Her son is a UK national, who came here more than 16 years ago and operates a business here. 
The case centred on whether or not the Minister applied the correct test for dependency as identified in decisions of the High Court, Court of Appeal and the Court of Justice of the European Union. 
Mr Justice Max Barrett found the Minister had not applied the correct test in failing to have any, or any proper regard, to the emotional and social dependence between Shakeel Ahmed Dar and his mother Mrs Kauser, a non-EU citizen aged in her 70s who has lived here since 2016 with her son, who came here in 2004. 
The judge noted the Court of Appeal, in the case of K v the Minister for Justice, had stated the test for dependence is one of EU law and applicants for residency on the basis of dependence must show, in the light of their financial and social conditions, “a real, and not temporary” dependence on an EU citizen. 
The Court of Appeal said the concept of dependence must be “interpreted broadly and in the light of the perceived benefit of family unity and the principles of freedom of movement”. 

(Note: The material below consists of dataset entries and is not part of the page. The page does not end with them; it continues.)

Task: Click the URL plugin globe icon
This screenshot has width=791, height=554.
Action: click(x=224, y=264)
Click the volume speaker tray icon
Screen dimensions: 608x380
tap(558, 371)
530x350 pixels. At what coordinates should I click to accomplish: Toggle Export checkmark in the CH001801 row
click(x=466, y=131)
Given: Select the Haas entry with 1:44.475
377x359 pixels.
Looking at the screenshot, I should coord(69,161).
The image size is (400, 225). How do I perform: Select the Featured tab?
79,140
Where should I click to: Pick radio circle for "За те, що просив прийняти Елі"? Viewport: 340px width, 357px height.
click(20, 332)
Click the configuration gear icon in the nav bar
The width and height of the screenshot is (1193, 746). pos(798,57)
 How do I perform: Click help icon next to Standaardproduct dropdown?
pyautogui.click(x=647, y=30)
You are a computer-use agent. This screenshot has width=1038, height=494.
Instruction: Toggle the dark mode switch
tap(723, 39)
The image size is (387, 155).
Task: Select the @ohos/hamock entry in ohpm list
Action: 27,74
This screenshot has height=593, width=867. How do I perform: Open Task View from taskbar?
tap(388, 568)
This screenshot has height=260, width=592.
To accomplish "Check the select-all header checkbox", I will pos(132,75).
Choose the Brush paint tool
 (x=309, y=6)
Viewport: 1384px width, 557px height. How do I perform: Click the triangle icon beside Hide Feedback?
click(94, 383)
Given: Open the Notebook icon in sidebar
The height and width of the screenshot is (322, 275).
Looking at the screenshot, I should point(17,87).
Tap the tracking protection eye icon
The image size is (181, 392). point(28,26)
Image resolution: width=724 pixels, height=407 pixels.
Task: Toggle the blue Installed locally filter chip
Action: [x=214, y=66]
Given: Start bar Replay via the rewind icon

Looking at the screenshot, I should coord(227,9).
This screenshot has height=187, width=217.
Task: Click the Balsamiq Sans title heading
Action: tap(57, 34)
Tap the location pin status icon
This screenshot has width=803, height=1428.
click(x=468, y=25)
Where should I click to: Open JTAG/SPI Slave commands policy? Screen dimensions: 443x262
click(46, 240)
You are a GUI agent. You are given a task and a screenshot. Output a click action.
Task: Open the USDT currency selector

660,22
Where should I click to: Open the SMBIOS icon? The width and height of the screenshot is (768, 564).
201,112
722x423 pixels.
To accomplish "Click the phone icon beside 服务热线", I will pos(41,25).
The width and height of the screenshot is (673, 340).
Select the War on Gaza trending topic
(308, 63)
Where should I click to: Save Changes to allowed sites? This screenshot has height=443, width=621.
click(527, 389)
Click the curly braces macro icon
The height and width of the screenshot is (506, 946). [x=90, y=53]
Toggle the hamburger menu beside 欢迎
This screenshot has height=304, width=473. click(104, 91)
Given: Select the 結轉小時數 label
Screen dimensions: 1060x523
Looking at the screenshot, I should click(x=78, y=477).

The Court of Appeal, in a recent judgment in the case of Shishu and Miah v the Minister for Justice, had said the K decision “puts beyond doubt” the correct interpretation of dependency. The judge said he himself had observed in a number of cases that, in order to decide whether relatives are dependent, a host member state must assess whether, having regard to their financial and social conditions, they are not in a position to support themselves. 
Earlier, he noted the disputed refusal decision of August 2018, which upheld an earlier 2017 refusal of a residence card, had stated Mrs Kauser had provided little documentation to support her claim her son provides for all her needs – food, accommodation, clothing utilities, medical supplies and everyday necessities. While the Minister was entitled to reach a conclusion about a want of financial documentation/information in that regard, the court did not accept the Minister was unaware of the accommodation arrangements involving Mr Dar and his mother, the judge said. 
The Minister had referred in the impugned decision to the provision of accommodation by Mr Dar, he said. The court did not accept, because a mother is living with her son, it follows she is dependent upon him, he added. 
Among the questions to be asked in determining if a person is a dependent within the meaning of the Citizens’ Rights Directive and free movement regulations, is whether the needs being met are essential to life and the financial support is not merely “welcome”. 
The test as to whether an alleged dependant has a real need for financial assistance was not whether they could survive without it, he said. In this case, the Minister erred not so much in what she did but what she did not do, he said. 
She had erred in that she failed to have any, or any proper regard, to, and failed to reach a reasoned decision in respect of, the “emotional and social dependence” between mother and son. 
There was no, or no proper consideration, of the social conditions presenting, he held. On foot of those and other findings, the judge said he would quash the Minister’s decision.